Records for processing START

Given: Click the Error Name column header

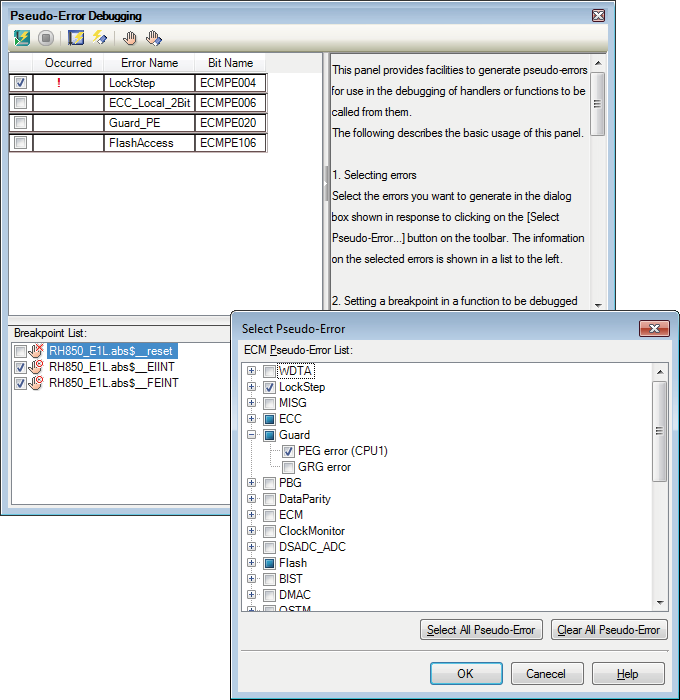Looking at the screenshot, I should click(x=149, y=63).
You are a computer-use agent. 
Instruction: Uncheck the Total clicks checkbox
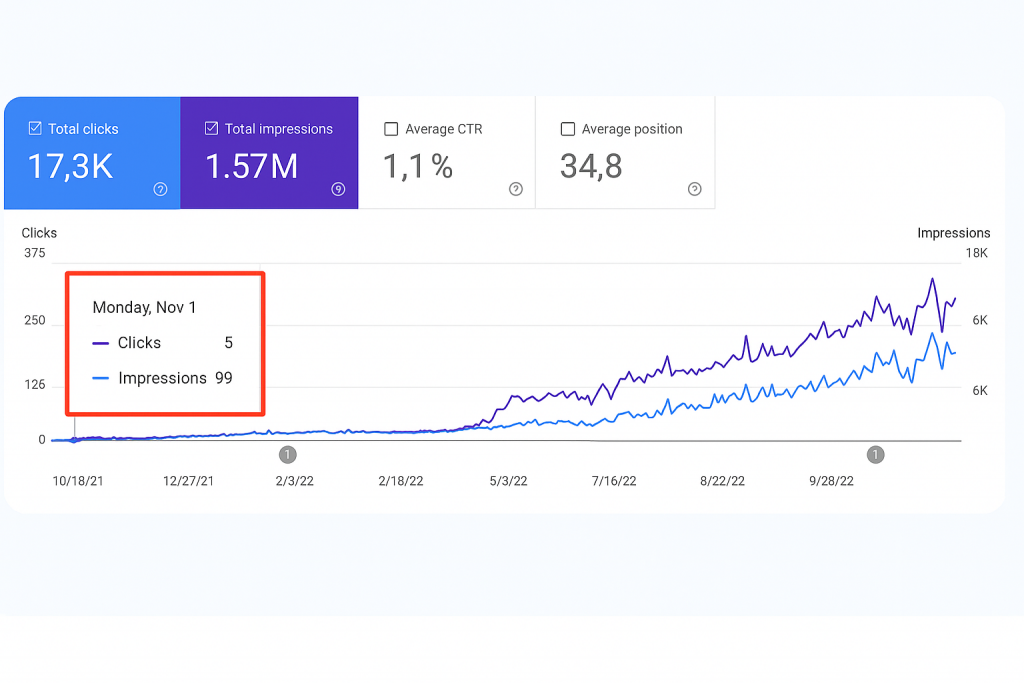coord(35,129)
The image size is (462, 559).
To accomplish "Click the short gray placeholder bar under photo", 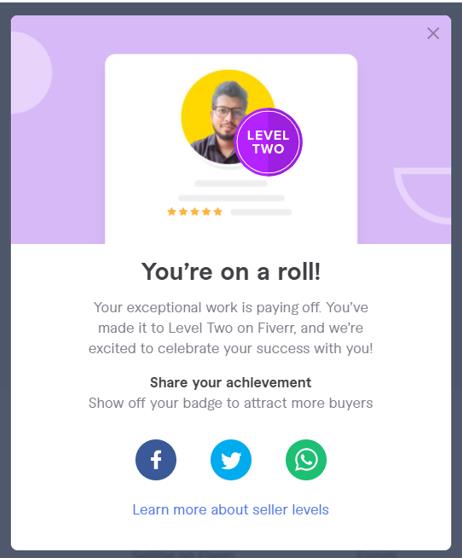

Records for processing END

Your assignment: At the line containing "The image size is (462, 559).", begin reproducing the entries word for word, and continue through their last line. Leave out the pictures.

Answer section:
The image size is (462, 559).
To accomplish "Click the short gray placeholder bar under photo", 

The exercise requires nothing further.